* What the exercise asks
Give the number of lines below that contain the word "sidebar", and nothing else.

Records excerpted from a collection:

+ + + + + + +

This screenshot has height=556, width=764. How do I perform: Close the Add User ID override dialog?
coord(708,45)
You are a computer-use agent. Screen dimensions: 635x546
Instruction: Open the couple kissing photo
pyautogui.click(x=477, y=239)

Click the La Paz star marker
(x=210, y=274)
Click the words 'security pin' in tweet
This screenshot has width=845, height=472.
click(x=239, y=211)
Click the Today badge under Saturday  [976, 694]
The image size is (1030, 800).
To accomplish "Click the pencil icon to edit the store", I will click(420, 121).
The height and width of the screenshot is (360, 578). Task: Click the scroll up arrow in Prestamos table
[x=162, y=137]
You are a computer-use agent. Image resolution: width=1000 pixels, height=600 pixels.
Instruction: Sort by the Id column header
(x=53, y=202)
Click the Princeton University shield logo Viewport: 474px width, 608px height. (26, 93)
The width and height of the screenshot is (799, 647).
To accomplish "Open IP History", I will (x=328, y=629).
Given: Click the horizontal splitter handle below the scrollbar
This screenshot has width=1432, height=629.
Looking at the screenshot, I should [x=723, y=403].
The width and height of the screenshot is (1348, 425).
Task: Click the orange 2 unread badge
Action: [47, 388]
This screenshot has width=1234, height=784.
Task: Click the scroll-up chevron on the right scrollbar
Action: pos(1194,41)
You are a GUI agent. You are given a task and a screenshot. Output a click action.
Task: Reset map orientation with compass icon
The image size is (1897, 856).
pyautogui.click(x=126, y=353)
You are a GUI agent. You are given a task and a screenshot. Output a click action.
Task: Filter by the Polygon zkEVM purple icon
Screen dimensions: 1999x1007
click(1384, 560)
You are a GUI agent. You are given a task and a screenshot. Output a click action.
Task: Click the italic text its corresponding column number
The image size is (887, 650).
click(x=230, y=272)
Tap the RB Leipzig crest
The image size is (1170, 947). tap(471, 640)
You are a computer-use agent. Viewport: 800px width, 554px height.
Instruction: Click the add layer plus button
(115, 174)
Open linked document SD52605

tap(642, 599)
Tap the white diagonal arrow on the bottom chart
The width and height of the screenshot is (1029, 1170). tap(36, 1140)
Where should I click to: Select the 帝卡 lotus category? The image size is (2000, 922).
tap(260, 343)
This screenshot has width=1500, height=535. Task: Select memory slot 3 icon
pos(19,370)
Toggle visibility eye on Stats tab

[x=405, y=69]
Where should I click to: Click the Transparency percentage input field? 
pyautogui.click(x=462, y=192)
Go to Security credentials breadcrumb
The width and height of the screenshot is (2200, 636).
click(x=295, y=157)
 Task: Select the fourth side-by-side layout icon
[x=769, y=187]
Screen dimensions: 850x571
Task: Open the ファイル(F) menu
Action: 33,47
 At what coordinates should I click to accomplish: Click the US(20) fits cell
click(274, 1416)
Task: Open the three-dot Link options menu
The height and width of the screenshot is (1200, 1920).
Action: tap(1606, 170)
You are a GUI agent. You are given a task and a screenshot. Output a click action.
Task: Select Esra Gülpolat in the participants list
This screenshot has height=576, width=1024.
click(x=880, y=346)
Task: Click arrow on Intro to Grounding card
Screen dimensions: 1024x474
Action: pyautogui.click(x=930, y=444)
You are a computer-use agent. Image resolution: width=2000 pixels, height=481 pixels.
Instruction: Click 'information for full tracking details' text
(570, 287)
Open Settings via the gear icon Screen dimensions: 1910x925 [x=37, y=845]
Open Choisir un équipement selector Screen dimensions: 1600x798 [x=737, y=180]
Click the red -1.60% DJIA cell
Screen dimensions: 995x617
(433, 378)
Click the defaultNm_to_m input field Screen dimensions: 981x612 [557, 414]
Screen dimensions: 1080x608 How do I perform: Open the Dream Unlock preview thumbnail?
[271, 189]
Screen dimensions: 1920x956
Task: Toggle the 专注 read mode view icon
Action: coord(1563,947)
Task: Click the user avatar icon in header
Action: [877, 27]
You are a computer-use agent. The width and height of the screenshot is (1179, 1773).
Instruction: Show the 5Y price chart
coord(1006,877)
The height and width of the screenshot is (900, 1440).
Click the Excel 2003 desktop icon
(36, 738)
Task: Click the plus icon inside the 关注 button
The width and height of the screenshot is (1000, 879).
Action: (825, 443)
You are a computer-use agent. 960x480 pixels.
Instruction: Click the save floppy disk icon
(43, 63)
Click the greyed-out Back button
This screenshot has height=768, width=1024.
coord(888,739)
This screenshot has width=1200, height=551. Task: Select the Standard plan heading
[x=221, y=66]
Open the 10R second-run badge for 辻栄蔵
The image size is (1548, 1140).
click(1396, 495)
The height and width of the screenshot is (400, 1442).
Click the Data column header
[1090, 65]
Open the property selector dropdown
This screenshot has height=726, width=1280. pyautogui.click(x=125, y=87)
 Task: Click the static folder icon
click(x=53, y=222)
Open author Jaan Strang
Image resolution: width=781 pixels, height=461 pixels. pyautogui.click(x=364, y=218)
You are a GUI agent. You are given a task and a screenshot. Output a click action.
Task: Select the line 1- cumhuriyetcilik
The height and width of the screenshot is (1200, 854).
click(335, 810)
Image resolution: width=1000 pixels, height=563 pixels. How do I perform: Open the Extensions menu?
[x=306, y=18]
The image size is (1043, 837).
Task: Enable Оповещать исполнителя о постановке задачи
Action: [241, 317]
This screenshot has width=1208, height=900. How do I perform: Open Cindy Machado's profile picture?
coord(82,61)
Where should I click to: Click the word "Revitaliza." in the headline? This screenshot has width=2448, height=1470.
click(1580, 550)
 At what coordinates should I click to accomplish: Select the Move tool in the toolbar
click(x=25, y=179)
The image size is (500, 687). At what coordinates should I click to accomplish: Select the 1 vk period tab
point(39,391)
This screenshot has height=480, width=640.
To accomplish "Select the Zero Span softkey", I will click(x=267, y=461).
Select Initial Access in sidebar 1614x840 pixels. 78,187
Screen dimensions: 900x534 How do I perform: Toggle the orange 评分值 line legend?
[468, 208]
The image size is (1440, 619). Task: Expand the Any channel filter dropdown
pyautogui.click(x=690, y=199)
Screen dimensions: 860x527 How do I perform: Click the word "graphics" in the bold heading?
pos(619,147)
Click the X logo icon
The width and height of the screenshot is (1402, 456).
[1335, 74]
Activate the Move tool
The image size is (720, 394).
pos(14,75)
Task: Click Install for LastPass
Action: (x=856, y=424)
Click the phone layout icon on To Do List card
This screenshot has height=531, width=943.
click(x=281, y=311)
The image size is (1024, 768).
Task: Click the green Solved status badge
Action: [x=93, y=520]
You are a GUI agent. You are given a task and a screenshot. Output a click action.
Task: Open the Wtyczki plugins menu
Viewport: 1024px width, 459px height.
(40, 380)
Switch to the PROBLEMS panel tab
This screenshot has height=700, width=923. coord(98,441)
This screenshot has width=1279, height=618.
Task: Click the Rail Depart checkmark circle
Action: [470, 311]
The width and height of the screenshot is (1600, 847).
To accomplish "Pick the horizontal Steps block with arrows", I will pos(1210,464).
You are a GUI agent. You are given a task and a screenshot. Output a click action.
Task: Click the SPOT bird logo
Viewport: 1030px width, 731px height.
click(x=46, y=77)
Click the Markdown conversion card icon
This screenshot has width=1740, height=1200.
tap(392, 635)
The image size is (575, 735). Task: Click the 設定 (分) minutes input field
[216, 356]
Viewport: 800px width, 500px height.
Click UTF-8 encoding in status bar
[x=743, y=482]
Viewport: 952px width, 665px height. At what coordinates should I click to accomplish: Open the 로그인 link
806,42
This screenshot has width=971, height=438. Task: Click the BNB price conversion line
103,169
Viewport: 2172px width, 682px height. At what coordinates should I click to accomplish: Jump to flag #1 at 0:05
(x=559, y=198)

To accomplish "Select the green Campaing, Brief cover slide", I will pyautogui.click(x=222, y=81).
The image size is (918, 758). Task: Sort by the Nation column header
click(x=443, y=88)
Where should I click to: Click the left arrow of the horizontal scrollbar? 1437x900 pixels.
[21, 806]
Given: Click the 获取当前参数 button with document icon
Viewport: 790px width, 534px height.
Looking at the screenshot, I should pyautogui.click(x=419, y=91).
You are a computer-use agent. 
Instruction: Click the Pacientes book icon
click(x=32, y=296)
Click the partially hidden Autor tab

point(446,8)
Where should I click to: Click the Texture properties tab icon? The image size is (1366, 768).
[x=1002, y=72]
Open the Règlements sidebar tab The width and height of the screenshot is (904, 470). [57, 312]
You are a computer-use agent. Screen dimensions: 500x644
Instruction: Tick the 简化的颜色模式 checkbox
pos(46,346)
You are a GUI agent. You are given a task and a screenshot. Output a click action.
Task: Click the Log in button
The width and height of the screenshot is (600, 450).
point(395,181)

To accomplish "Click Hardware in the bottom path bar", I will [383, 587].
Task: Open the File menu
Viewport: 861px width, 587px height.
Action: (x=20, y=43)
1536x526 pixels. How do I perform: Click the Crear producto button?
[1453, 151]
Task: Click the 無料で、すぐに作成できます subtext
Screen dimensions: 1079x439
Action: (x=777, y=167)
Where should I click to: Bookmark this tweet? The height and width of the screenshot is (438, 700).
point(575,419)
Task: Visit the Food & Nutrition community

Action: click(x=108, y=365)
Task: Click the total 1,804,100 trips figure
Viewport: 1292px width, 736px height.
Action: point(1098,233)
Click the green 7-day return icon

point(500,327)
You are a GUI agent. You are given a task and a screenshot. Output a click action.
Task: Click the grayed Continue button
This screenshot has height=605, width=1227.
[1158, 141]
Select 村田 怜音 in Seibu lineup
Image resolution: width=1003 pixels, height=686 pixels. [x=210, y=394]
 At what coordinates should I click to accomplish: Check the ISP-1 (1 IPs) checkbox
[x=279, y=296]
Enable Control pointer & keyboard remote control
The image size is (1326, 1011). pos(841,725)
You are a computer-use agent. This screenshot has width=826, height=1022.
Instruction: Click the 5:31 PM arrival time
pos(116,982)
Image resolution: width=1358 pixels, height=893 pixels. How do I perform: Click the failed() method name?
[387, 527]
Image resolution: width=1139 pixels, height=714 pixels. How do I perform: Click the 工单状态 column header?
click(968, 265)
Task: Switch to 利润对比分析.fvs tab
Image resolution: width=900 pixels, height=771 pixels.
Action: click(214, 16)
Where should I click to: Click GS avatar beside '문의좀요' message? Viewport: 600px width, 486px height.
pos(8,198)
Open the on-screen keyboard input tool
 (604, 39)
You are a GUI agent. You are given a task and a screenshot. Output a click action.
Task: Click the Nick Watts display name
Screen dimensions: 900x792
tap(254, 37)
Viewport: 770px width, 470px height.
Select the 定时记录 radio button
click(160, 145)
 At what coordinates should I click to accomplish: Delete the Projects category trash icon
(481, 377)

+ + + + + + +

* Solution
2